Ruediger Pluem wrote:
> On 03/05/2007 10:52 PM, Topher Fischer wrote:
>   
>> Here's the deal.  I'm behind a proxy/web filter (squid/dansguardian). The 
>> proxy is making requests on behalf of our users, and it uses 
>> "Accept-Encoding: identity" in its HTTP request to an Apache 2.2.4 server.  
>> When the reply comes back from the webserver, it has both "Content-Encoding:
>> identity" and "Content-Encoding: gzip" listed in the HTTP headers (in that 
>> order).  This is confusing Firefox.  It expects the page to be in the 
>> "identity" form, but it's gzip'd, so when it prints it to the screen, it's 
>> all gzip'd nonsense.
>>     
>
> I cannot reproduce this.
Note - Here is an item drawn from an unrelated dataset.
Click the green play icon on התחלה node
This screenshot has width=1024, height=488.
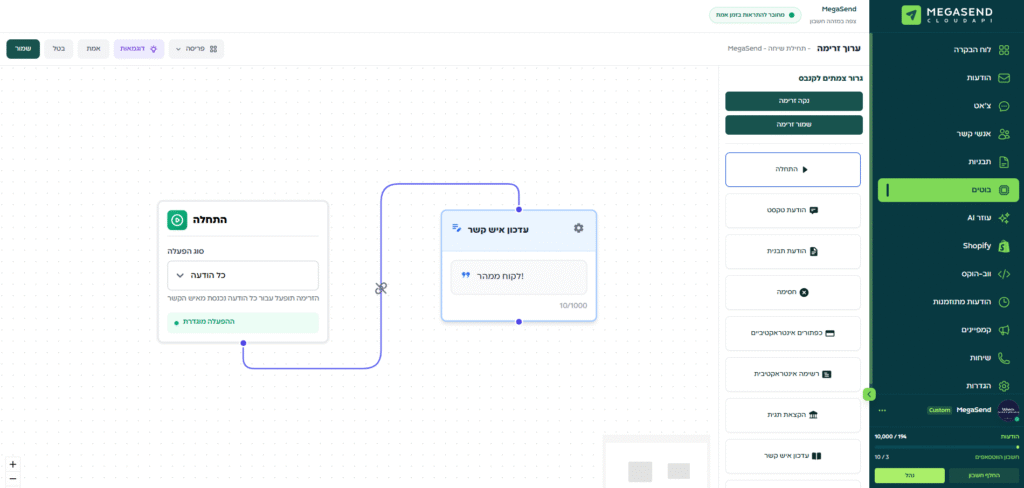tap(176, 220)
Do you use any third party modules in your httpd?
> Do you see Content-Encoding: identity really in the reply from the webserver 
> or can it only be seen in the reply from
> the proxy?
>
>
> Regards
>
> RĂ¼diger
>
>   
That field exists in the reply from the webserver, and the reply given
from the proxy to the client.

Just to clarify: Here's what goes out from the proxy:
Accept-Encoding: identity,gzip,deflate

And here's what comes back:
Content-Encoding: identity
...
Content-Encoding: gzip

... and the reply is gzip'd.  The server is running mod_fastcgi and
mod_ssl.  Do you have a good way of tweaking your client's HTTP headers
in the request?  I could probably try to test this against a new apache
build tomorrow, but I don't know a good way to control what gets put in
the request header.

-- 
Topher Fischer
GnuPG Fingerprint: 3597 1B8D C7A5 C5AF 2E19  EFF5 2FC3 BE99 D123 6674
[EMAIL PROTECTED]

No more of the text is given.